### YOUR GOAL
Read the material below and count the lines holding the string "Identify". Give that count with nothing added.

### DATA SUPPLIED
════════════════

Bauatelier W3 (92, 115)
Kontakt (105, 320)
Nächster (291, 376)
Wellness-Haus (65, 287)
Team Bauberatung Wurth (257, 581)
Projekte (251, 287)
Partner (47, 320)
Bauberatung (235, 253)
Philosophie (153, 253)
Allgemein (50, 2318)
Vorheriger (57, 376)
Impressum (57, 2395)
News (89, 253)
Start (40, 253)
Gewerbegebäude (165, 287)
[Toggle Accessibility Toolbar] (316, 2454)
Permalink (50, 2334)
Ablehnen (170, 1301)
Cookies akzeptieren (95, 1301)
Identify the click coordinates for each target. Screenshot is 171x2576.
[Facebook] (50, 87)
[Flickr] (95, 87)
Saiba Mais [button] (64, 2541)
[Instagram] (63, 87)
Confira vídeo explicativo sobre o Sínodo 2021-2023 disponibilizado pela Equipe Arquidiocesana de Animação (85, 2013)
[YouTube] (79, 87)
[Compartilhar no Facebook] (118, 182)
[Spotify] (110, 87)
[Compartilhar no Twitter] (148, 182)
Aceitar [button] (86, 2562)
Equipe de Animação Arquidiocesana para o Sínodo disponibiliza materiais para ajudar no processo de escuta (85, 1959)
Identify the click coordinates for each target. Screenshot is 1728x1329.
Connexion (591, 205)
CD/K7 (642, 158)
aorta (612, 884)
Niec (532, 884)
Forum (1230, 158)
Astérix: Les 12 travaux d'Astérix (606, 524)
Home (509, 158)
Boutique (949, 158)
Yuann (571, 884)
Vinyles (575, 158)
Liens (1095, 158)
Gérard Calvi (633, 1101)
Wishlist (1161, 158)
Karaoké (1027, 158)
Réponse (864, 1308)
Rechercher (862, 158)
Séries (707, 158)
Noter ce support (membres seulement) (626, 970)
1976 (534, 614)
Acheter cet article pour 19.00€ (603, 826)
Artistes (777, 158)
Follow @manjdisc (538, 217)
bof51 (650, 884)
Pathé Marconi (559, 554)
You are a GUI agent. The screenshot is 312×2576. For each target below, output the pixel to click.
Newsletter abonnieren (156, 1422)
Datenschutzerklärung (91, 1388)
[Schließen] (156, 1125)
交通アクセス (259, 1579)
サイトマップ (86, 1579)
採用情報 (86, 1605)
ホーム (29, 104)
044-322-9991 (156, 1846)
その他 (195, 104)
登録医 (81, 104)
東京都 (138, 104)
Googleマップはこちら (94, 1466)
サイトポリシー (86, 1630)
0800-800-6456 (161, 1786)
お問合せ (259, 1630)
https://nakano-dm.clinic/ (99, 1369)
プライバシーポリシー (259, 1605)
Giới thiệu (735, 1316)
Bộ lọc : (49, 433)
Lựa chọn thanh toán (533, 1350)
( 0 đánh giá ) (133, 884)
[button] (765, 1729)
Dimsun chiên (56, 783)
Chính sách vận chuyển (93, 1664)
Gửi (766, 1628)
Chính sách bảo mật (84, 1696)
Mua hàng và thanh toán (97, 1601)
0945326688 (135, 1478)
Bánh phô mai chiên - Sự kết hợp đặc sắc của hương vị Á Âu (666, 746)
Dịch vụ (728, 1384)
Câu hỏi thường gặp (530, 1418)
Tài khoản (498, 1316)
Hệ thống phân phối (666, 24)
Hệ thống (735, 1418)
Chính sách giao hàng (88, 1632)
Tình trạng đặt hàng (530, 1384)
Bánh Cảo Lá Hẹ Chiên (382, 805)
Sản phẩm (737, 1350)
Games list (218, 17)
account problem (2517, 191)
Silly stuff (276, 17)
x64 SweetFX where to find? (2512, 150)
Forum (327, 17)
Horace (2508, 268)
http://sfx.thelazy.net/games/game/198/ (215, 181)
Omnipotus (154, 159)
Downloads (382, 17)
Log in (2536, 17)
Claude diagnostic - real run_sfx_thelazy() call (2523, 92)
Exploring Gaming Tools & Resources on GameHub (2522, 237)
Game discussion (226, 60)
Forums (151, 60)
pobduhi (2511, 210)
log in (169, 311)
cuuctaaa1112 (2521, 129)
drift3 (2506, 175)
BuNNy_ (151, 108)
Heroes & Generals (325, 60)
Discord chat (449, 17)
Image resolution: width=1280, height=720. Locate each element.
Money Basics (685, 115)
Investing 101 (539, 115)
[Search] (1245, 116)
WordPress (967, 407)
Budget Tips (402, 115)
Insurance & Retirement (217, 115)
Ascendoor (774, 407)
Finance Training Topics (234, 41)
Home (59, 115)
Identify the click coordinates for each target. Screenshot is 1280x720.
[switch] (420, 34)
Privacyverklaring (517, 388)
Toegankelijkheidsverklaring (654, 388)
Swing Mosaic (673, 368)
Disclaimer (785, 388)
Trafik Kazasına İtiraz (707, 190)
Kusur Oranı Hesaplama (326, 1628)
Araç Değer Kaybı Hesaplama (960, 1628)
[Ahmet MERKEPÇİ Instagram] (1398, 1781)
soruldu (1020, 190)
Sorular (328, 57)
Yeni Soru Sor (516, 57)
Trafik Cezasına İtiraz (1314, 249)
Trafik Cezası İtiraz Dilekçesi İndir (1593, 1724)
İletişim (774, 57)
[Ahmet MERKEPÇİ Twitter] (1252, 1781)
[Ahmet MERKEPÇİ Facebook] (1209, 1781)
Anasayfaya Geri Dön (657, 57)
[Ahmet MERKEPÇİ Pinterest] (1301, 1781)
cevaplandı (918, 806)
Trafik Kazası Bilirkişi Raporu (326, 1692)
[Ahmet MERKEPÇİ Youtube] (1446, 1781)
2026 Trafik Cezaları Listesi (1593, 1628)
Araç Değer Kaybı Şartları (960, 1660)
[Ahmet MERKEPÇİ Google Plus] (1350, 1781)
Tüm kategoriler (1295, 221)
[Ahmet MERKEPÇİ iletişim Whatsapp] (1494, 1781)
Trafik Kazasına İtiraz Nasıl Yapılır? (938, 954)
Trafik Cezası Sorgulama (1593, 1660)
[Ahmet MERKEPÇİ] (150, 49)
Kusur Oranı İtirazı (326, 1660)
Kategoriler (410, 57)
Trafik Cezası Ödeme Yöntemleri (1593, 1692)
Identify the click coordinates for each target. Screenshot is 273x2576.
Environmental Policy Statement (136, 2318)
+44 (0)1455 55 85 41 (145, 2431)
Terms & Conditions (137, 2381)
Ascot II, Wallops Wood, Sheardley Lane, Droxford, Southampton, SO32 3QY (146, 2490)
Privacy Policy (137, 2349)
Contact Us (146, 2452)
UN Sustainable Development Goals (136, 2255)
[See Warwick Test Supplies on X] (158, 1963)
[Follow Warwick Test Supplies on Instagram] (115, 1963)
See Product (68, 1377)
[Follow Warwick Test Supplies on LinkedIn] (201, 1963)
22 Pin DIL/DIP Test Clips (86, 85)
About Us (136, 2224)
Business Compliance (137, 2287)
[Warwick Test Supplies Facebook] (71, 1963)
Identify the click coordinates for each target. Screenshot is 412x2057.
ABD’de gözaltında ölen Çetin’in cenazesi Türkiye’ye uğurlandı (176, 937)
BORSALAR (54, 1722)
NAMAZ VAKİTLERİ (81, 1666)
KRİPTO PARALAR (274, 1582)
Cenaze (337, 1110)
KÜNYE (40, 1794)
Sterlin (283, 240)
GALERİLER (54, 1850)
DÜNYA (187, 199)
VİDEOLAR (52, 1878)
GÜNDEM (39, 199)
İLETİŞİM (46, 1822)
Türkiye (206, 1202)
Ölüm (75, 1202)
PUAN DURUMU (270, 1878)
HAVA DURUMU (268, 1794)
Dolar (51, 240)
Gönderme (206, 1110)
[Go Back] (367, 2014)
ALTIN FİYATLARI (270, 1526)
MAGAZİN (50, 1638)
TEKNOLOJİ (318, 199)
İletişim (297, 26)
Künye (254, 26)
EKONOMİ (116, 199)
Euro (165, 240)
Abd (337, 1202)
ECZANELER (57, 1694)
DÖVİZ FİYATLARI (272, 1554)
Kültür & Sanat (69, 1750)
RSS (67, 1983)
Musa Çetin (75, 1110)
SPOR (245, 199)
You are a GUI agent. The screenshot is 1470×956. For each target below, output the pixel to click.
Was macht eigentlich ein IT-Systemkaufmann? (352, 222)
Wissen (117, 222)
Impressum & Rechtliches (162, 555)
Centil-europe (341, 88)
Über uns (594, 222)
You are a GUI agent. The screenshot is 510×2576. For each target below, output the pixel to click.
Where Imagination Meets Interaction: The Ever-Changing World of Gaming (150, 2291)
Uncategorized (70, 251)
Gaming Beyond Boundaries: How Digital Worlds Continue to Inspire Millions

════════════════

### RESULT BELOW
5